Writing for The Pack, The Pack Ancestors, Earth, Silence, Pack, Howl, Sky, Hunt, and Prey has allowed me to connect with these Míkilvaettir (Big/Power Spirits) and has given me insight into connections that They carry with many of my own Ginnreginn, and myself. It has allowed me to feel those connections, eg through the Earth, in new and dynamic ways that differs from connecting to Jörð. She is distinctly Her, and yet, through these different vaettir, a new understanding and connection with the Earth emerges. Likewise through each Míkilvaettir and the associated Beings I could name in conjunction with Them. It broadens and narrows the scope of Who I am interacting with, experiencing, and coming to know.

Something that emerged through the prayers as I wrote them was personal connection. Many of them are written in “I” format, as I experienced many of the prayers directly before I wrote them down. Sometimes it was being taken in my hamr, my second skin, to another place and made to experience Them. Sometimes it was a personal revelation that They brought forward in me, whether through an inborn experience of something that They hit in me or something that really struck me in experiencing it in my hamr. Sometimes it was the feeling of wildness that I reveled in and had to somehow bring that experience forward in the poem, prayer, and/or song. Sometimes it was the conflicting emotions, or even the various vaettir I experienced within the experience of the individual Míkilvaettr. Each brought something forward in me, each called in to me as it were, and brought something out of me to put into the poems, prayers, and songs that I wrote. Though each is a powerful initiatory Being unto Itself each gave a non-initiate powerful insight into Them in dynamic ways.
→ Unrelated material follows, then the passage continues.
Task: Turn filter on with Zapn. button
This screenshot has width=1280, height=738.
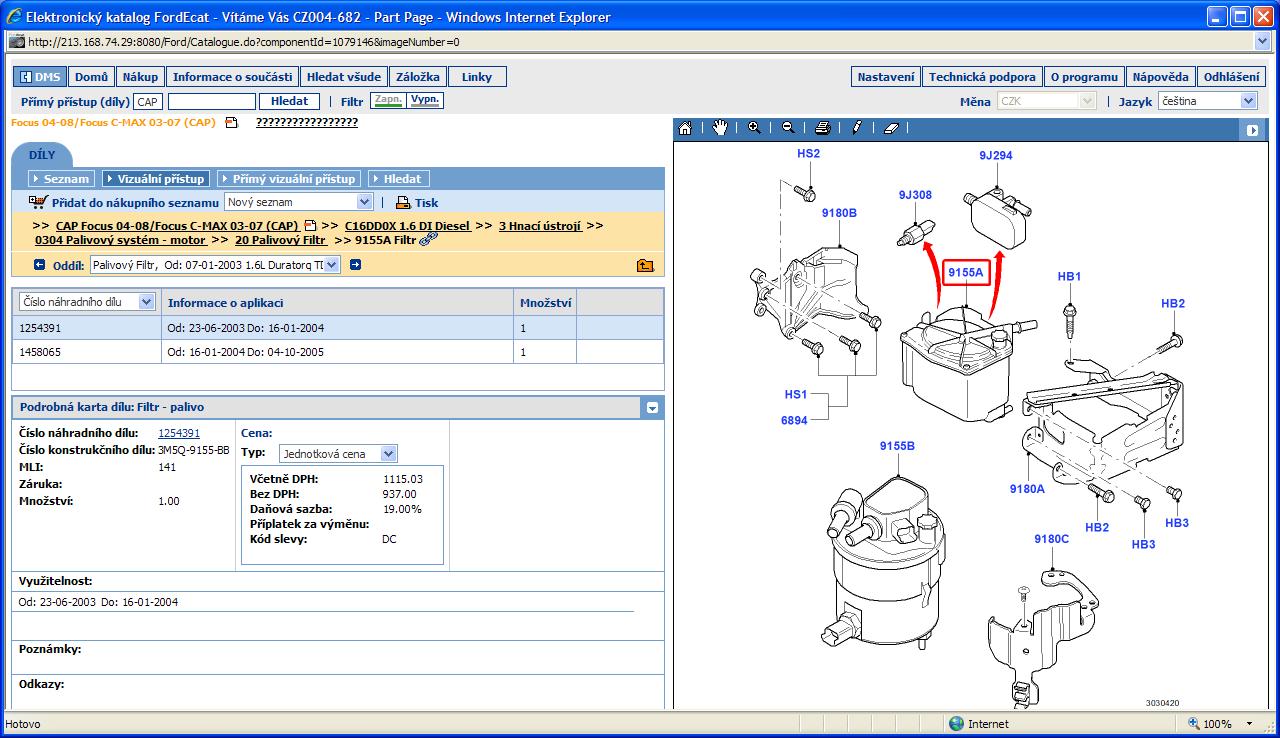Action: [387, 101]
Through the experience of each of these vaettir, and the experience of having to translate each of those experiences into poems, prayers, and songs, I have learned new understanding of and appreciation for these Beings, and the connections that each brings forward. The connections each brings with/to us is dynamic, and if we let it build, can be quite powerful whether the connection is found within us personally, through the old Ancestors like the first ones to have domesticated wolves, or in new ways with Gods we have worshipped for a long time. They bring a kind of ancient yet fresh wisdom, power, and ferality I think could be a source of profound experience for folks, whether or not they initiate into Pack Tradition or Pack Magic.